The original Diablo did a lot to set exceedingly high benchmarks in the Action RPG space thanks to its easy learning curve and the addictive loop that encapsulated it’s fight, loot, fight mechanics. The sequel did even more and developed the kind of longevity rarely seen in PC games. To say it was a phenomenon is an understatement but one that I somehow let pass by.
Which comes to Diablo III. This game had its fair share of early stumbles such as the auction house but over the last six years (!) the team at Blizzard committed themselves to improving the core product until it was as shiny a jewel as it could ever be. Thankfully my own experience with the game begins after all the dramas when I picked up the “Ultimate Evil” edition a year ago. That it’s taken me this long to actually play the game is likely inconceivable to many but I’ve seen the light and jump into it recently. And I’ve got to say it’s a cracking game.
The player, after choosing a character class from either Barbarian, Crusader (Reaper of Souls DLC), Demon Hunter, Monk, Necromancer (Rise of the Necromancer DLC), Witch Doctor or Wizard, find themselves in the town of New Tristram after a falling star smashes into the original Tristram cathedral, trapping series stalwart Deckard Cain. And that just covers the initial act which takes you through to resolving the riddle of the falling star. But in the tradition of the series this is just the beginning and story quickly brings in both Heaven and Hell in a showdown that only your character can eventually overcome. There are five acts in total with the final one coming from Reaper of Souls.

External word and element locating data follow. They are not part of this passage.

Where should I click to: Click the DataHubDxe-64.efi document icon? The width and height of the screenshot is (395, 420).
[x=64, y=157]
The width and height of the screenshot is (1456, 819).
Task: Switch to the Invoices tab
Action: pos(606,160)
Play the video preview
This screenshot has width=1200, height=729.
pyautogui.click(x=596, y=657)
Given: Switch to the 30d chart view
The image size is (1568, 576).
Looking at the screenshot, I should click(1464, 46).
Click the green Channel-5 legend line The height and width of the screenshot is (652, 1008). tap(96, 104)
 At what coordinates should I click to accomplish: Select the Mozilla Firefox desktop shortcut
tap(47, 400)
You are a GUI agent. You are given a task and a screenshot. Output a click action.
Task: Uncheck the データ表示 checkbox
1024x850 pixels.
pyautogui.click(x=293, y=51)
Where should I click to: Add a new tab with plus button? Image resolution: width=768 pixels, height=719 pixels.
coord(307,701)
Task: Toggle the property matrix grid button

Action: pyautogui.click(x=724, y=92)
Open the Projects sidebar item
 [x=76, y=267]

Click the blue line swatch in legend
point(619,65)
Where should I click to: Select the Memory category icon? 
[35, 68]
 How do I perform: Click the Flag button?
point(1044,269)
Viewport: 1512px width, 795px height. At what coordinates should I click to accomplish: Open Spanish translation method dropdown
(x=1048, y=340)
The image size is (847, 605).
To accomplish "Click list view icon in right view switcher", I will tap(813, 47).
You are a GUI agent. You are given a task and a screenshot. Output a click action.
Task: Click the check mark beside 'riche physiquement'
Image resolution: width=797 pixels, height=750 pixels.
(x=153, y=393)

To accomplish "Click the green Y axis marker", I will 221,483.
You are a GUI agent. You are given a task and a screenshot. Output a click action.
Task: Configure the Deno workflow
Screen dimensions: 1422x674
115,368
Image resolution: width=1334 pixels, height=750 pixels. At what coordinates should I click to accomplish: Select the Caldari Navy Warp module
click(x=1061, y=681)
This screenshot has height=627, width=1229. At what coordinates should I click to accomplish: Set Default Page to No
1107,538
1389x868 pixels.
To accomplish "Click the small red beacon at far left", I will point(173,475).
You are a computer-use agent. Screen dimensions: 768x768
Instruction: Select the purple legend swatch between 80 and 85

Jumping into the game the thing that strikes you is just how easy the basic controls are – left stick moves, right dodges and the face buttons, triggers activate your chosen abilities. You start with only a couple of abilities but as you gain experience in the game you quickly unlock more and can soon be selective in what to assign to the buttons allowing you a lot of choice in how you want to play. Smart use of these by factoring in their cost and recharge rates can mean your character can be continuously on the offense which is key with the number of enemies that come your way.
And when those enemies come, they don’t do it by halves either. There are moments when it seems like you’re taking on a whole army by yourself but when you finally get through it and collect some sweet new gear in the process it’s a pretty good feeling and the game does well with the risk/reward factor. The higher the level I am the more I notice it becoming harder to find that perfect item to boost my character further but it’s still fun to tear through a bunch of enemies.
The game doesn’t end with the Campaign either with Adventure Mode unlocking after completion of the fifth act. This lets you revisit all of the areas from the five acts. By chasing bounties in those locations you can also access additional dungeons know as Nephalem Rifts. You won’t ever be short of a challenge and the adjustable difficulty (which opens up additional options as you progress) allows you to balance the experience to your preferred style of play.
And you can do all of this, including the campaign, with three other players too. Admittedly it can also be easy to take advantage of this and boost a character by joining a team with higher level players. it may not get you the great loot any faster but it can help you get through tough encounters. It also allowed me a change to see other maxed out character plying their own sweet moves which was hugely entertaining from a destruction point of view.
Blizzard’s visual design never ceases to be anything but absolutely amazing and Diablo III is a perfect example of that. Environments are atmospheric and characters are detailed and animate well. Backed up up with impressive cinematics, this could have been released in 2018 and still be considered state of the art. Running on my Xbox One X the game was smooth and without a fault at all.
If there was one thing that I wished were possible it was to be able to fiddle around with the camera at times. The isometric position chosen works well in a majority of cases but there are still times when you can be obscured by the environment and I’d wish I could rotate the view just a fraction to see what’s going on. That it rarely happens shows that the developers were very mindful of this when designing the levels but with so many games now using the right controller stick for changing the viewpoint it can still catch you out.
I’m certainly late to this particular party but am REALLY happy to now be a part of it. Tearing through enemies when you’ve reached maximum level and can cast down World War 3 on all around you does not get old. Diablo III shows that a good design and continued support can make a game stand the test of time and it remains one of the best example of the genre.
Diablo III is out now on PC, Xbox 360/One and 360, PlayStation 3/4. Reviewed on an Xbox One X.